PROBLEM DESCRIPTION >> Would you write out the entries again, exactly as they are, but without images?

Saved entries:
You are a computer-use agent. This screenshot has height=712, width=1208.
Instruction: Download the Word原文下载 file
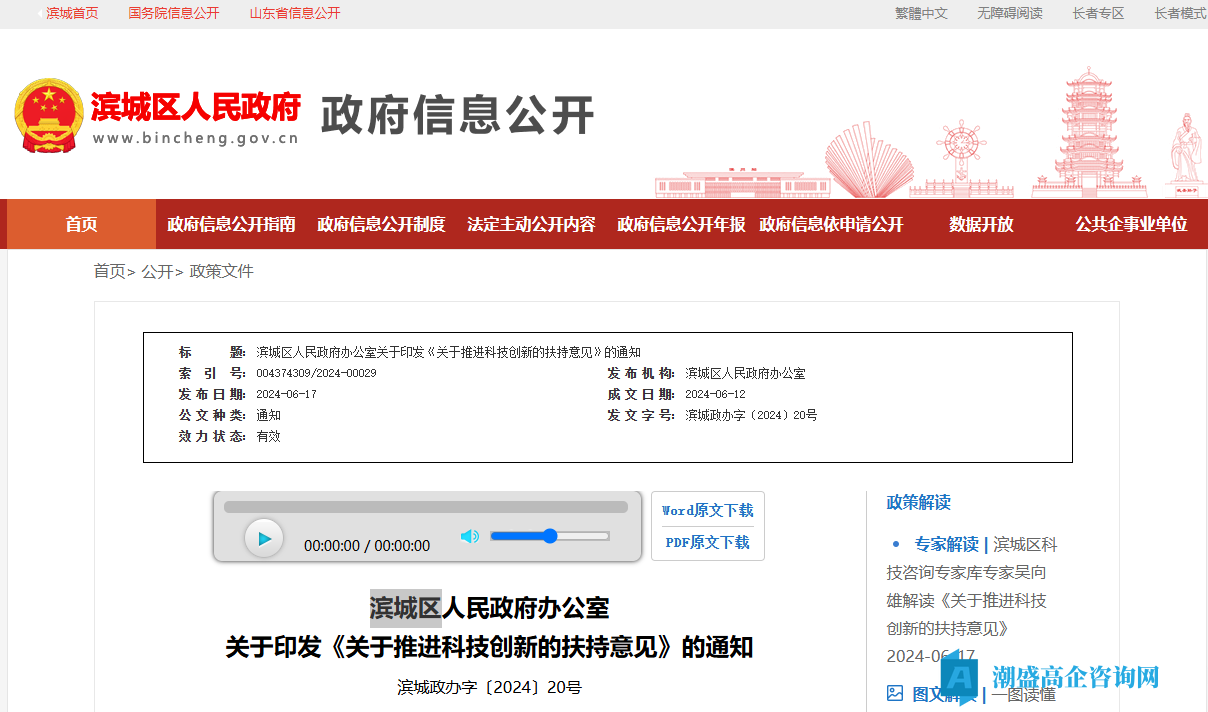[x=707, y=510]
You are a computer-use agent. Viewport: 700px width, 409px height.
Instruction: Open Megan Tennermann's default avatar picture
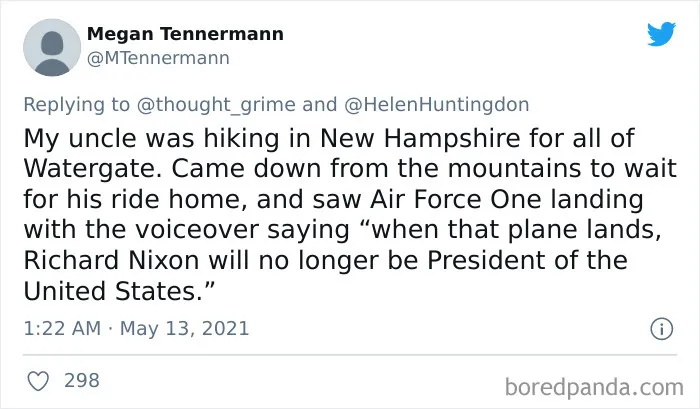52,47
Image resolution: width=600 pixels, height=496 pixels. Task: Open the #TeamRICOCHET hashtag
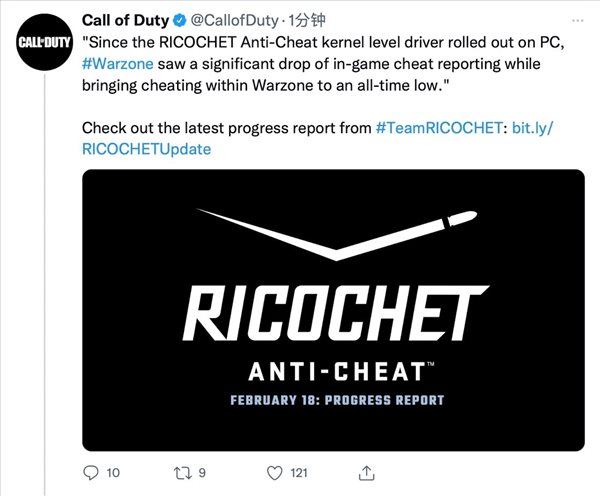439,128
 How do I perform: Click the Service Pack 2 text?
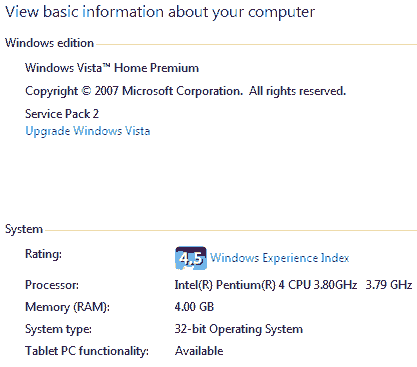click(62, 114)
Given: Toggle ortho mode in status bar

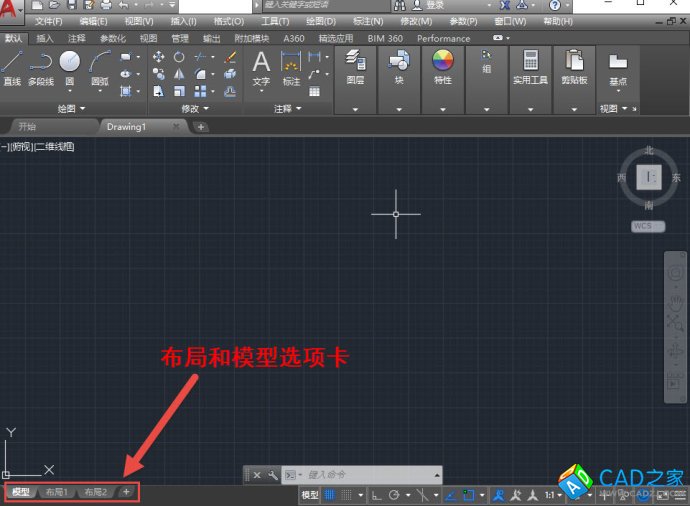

TASK OUTPUT >>
You are a computer-use agent. This screenshot has height=712, width=1208.
Instruction: Download the Word原文下载 file
[x=707, y=510]
You are a computer-use agent. Viewport: 700px width, 409px height.
Instruction: Open Megan Tennermann's default avatar picture
52,47
Image resolution: width=600 pixels, height=496 pixels. Task: Open the #TeamRICOCHET hashtag
439,128
 How do I perform: Click the Service Pack 2 text?
click(62, 114)
Given: Toggle ortho mode in status bar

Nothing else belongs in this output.